民主主義は権威主義に劣るのか? コロナ下の政治体制を分析する 安中進
データの透明性を踏まえた統計分析
いよいよ本節では、OLS(最小二乗法)という標準的な統計的手法を用いて、政治体制の違いがコロナウイルスの死者数に対して影響を与えていることが見出されるか、またその影響が統計的に有意であると推定できるかを、体系的に検証する。
推定モデルには、65歳以上人口割合、一人あたりGDP、データの透明性に加えて、政府の効率性(Government effectiveness:効率的な政府は民主主義国家に多い傾向がある)、人口密度、緯度・経度、そして最初に陽性者が発生してからの日数もコントロールすることにした。上述した要因の影響以外にも、政府の対応力やデータを収集する能力、地理的に偏ったコロナウイルスの死者数などの影響を考慮する必要があると判断したからである(これらのデータは、世界銀行やジョンズ・ホプキンス大学から入手している)。なお、政治体制やデータの透明性、政府の効率性、緯度・経度、陽性者発生以来の日数といった変数以外は、分布を考慮して対数化したデータを用いる(※1)。
表はその分析結果である。モデル1は、Polity2スコアと緯度・経度などを投入しただけの基本的なモデルである。これを見ると、数値の脇に*が2つ付いており、図1で見られたように、統計的に有意な正の相関関係、すなわち、民主的であるほど死者報告数が多くなることが再確認できる(有意水準とは、大まかに言うとある事象が偶然起こるとは考えにくい、有意と判断できる基準。***は1%、**は5%、*は10%有意水準を表し、この中では1%有意水準が最も厳密であり、10%以上は、通常統計的に意味があると見なされない)。

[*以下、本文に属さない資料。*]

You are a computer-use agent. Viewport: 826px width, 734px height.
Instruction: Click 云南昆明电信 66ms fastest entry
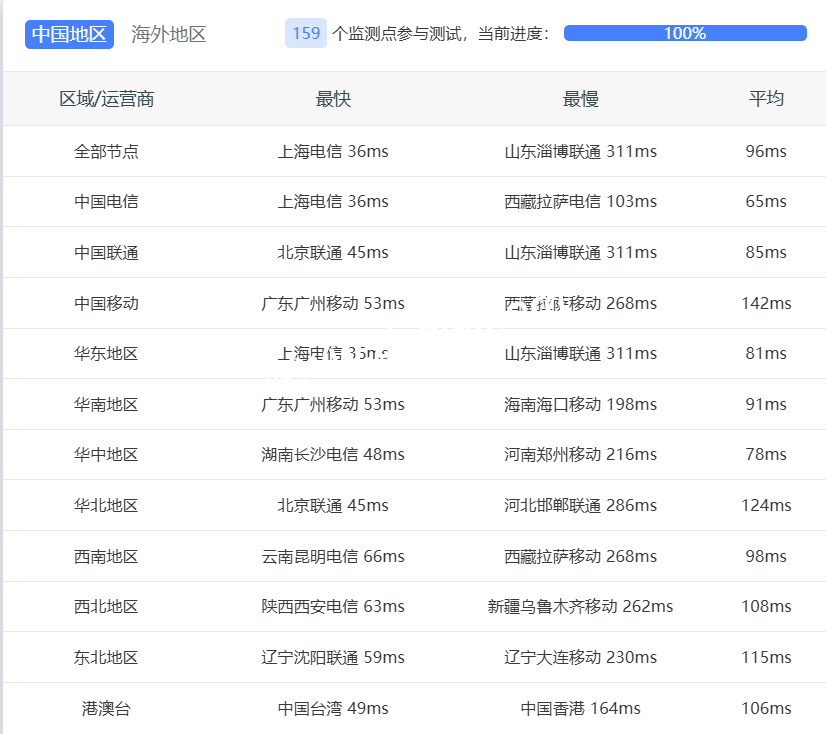point(333,556)
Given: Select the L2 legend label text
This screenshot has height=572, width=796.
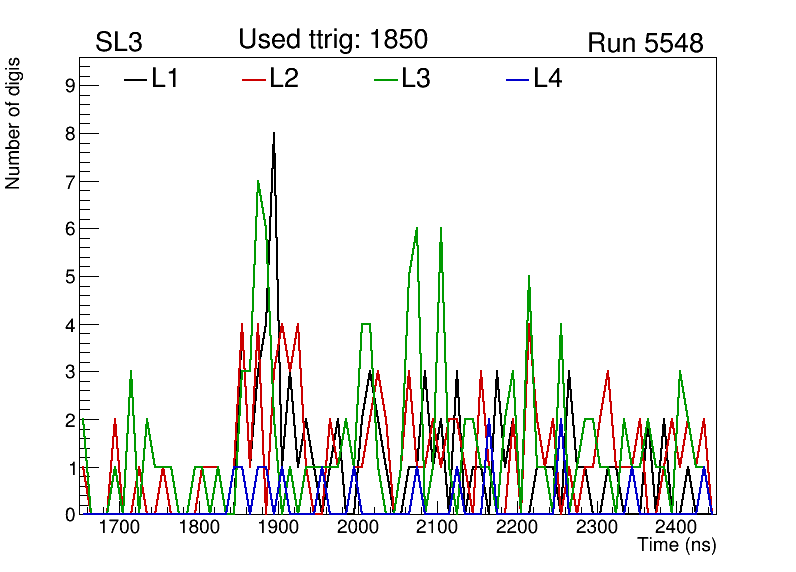Looking at the screenshot, I should 285,79.
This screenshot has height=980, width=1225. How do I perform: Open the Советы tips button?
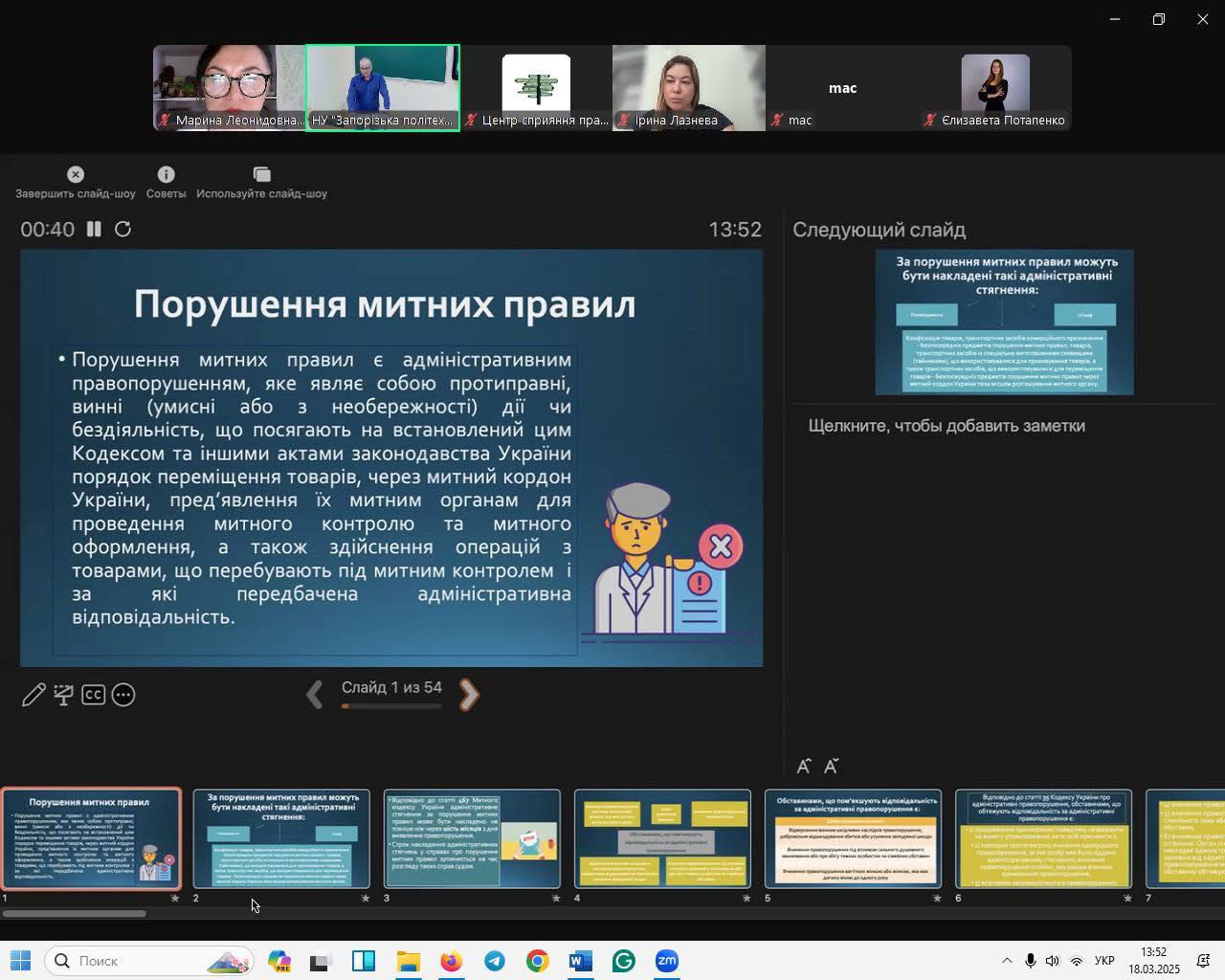pos(166,182)
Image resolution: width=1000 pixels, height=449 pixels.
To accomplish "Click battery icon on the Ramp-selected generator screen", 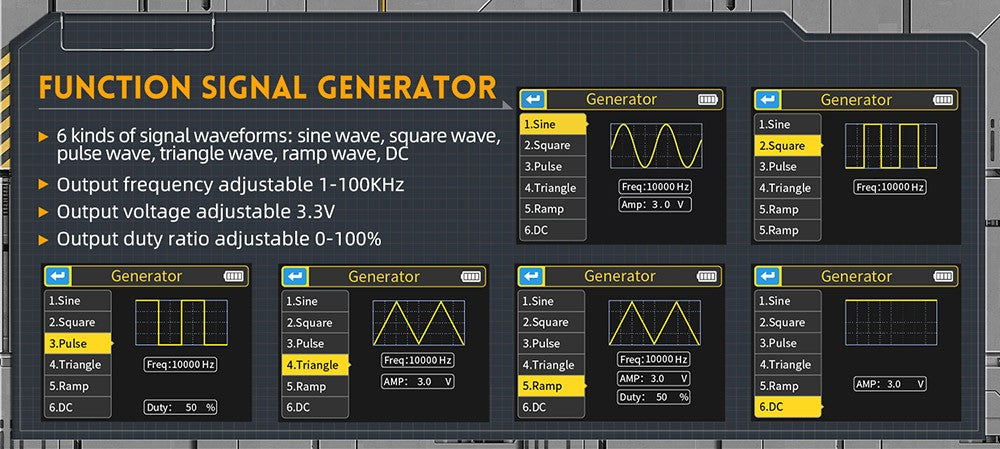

しかし、データの透明性を含む、コロナウイルスの死者報告数に影響を与えると考えられる要因を分析に加えたモデル2では、推定結果が大きく異なる。データの透明性や政府の効率性をはじめとする他の変数が有意となっている(1%有意水準でデータの透明性は正であり、透明性が上がるほど死者数が増える。逆に、政府の効率性は負であり、効率性が上がるほど死者数が減る)が、こうしたコントロールを加えたことによってPolity2の統計的有意性が失われている(*がなくなっている)。
モデル3は、さらに陽性者数を分析に含めているが、モデル3も2と同様に、データの透明性は正、政府の効率性は負が1%有意水準であり、一貫した関係が見出される。つまりこれらが意味するのは、過去に透明性が高いデータを公開してきた国々ではコロナウイルスの死者数が多くなり、逆に、政府の効率性が高いと死者数が少なくなるということである。そして、こうした要因を考慮すると、民主主義や権威主義と死者数との相関関係は見出せなくなるのである。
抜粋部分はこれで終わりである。